Take for instance, driving your car.  Beginning with locating your keys and walking to your car (there may be minor alterations that we may make from day to day) but this holds all the same.  We arrive at the car, unlocking it, opening the door, placing our bag in the seat, arranging our coffee cup, and adjusting ourselves into the seat.  At this point we will start the car and possibly move through some mechanical items such as adjusting the temperature and radio.  Putting the car in drive, or reverse, occurs in roughly the same pattern every time we drive our cars.  Admittedly there are dozens of more small ‘things’ we may or may not do when getting into our cars, but the point here is that we all have a routine for starting our cars.  This routine is mechanical and occurs on subconscious level.  This routine was built out of habit.
This is basic example to be sure, but is one that most of us can relate to performing on a regular basis.  Look back at your day and see what habits you have formed that you execute on every day.  While there is no particular pattern for quickly changing a habit, a good place to start is to understand how habits work.  Referring to Charles Duhigg’s How Habits Work, The Power of Habit, we’ll look at Mr. Duhigg’s habit framework model.


Identify The Routine
Experiment With Rewards
Isolate The Cue
Have A Plan


Identify the Routine
          At the core of every habit there is a loop that consists of three parts: a cue, a routine, and a reward.  When looking at changing our behavioral patterns we have to first determine and define this habit loop.  The cue is this part of the action that precipitates our desire/need for the habit.  The routine is that action we take that engages the habit from beginning to end. The reward is the emotional/psychological satisfaction we derive from the completion of this habit.

**Given task A**
Rewrite the records with "magnifier icon" switched to "magnifying glass icon" and everything else left the same, leaving out the pictures.
The records below have no connection to the passage on habits.

**Provided information**
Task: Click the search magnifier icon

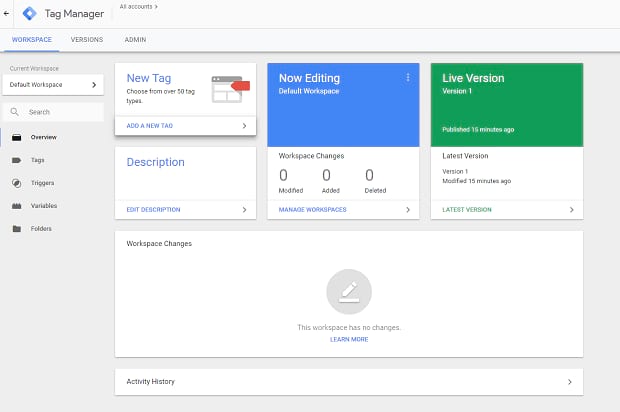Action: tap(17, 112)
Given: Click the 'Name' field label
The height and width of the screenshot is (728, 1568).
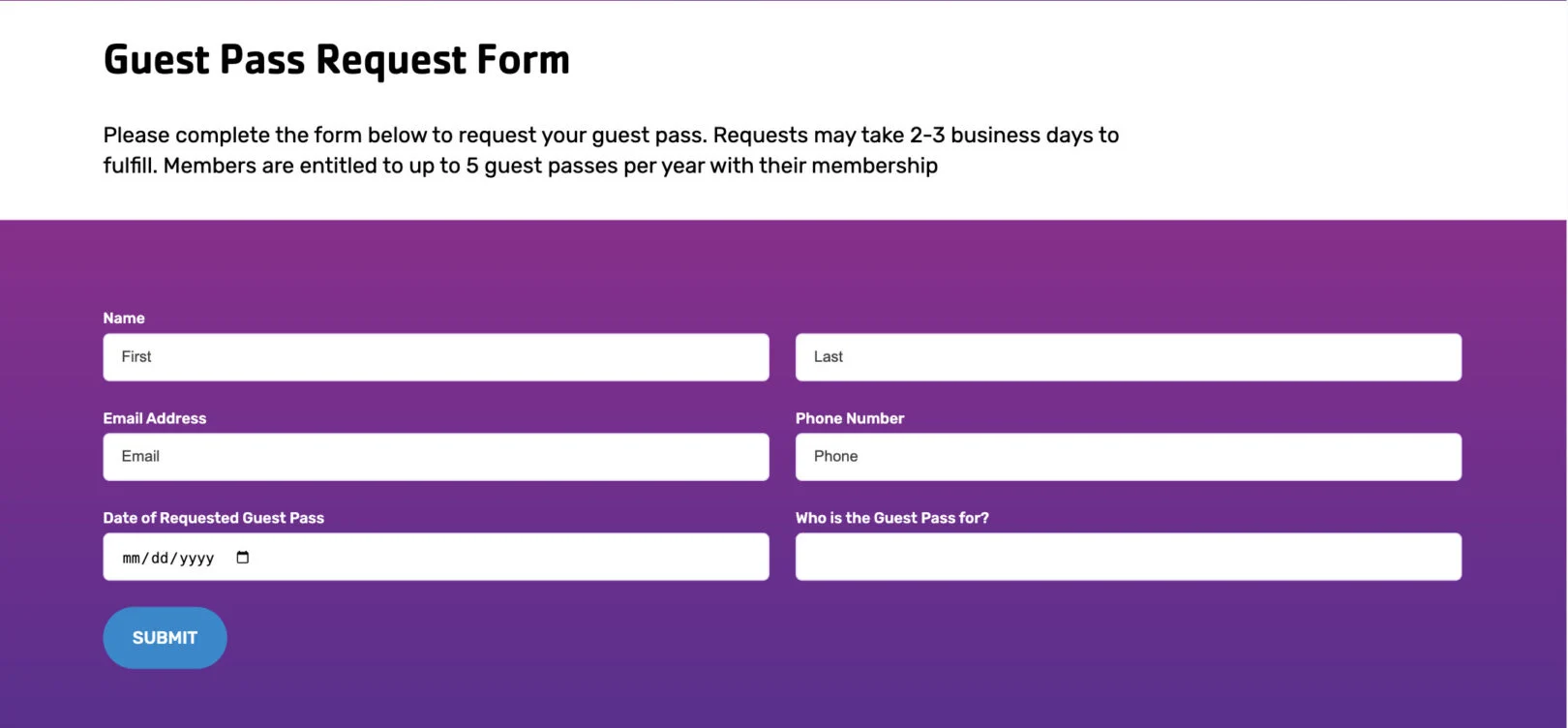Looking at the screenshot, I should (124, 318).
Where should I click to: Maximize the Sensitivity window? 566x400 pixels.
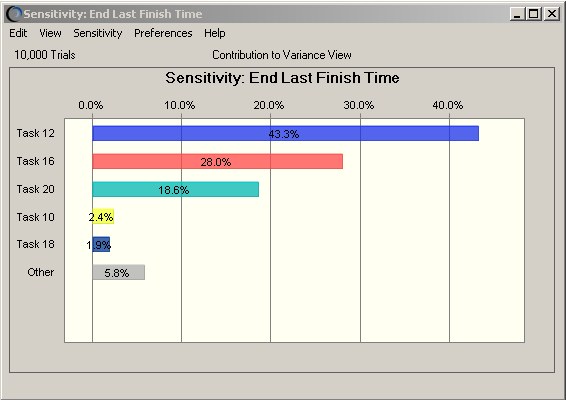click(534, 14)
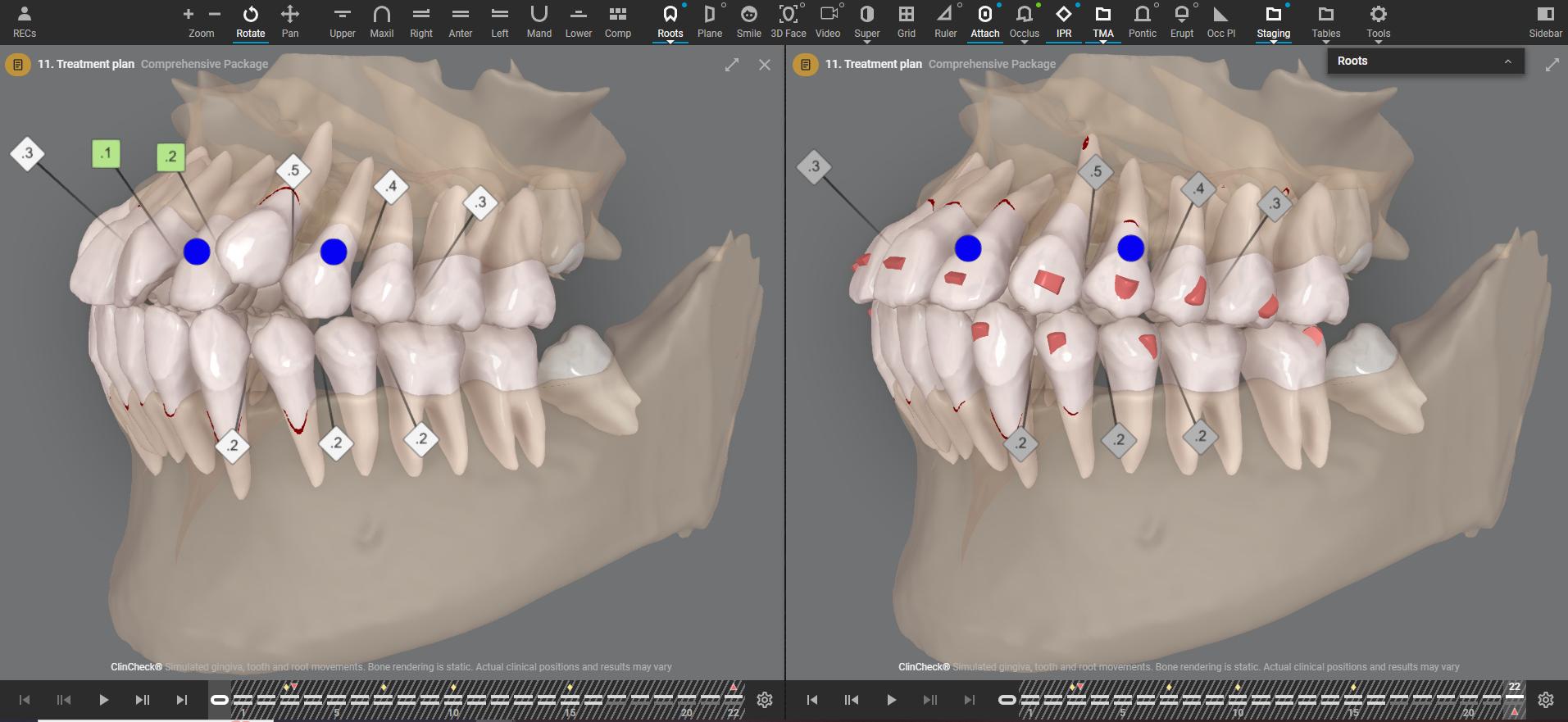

**Given task B**
Copy the passage on habits word for word, starting at "This is basic" and ending at "habit framework model.".

**Finished answer A**
Task: Click the search magnifying glass icon

Action: tap(17, 112)
Given: Click the 'Name' field label
The height and width of the screenshot is (728, 1568).
Looking at the screenshot, I should (124, 318).
Where should I click to: Maximize the Sensitivity window? 566x400 pixels.
click(534, 14)

**Finished answer B**
This is basic example to be sure, but is one that most of us can relate to performing on a regular basis.  Look back at your day and see what habits you have formed that you execute on every day.  While there is no particular pattern for quickly changing a habit, a good place to start is to understand how habits work.  Referring to Charles Duhigg’s How Habits Work, The Power of Habit, we’ll look at Mr. Duhigg’s habit framework model.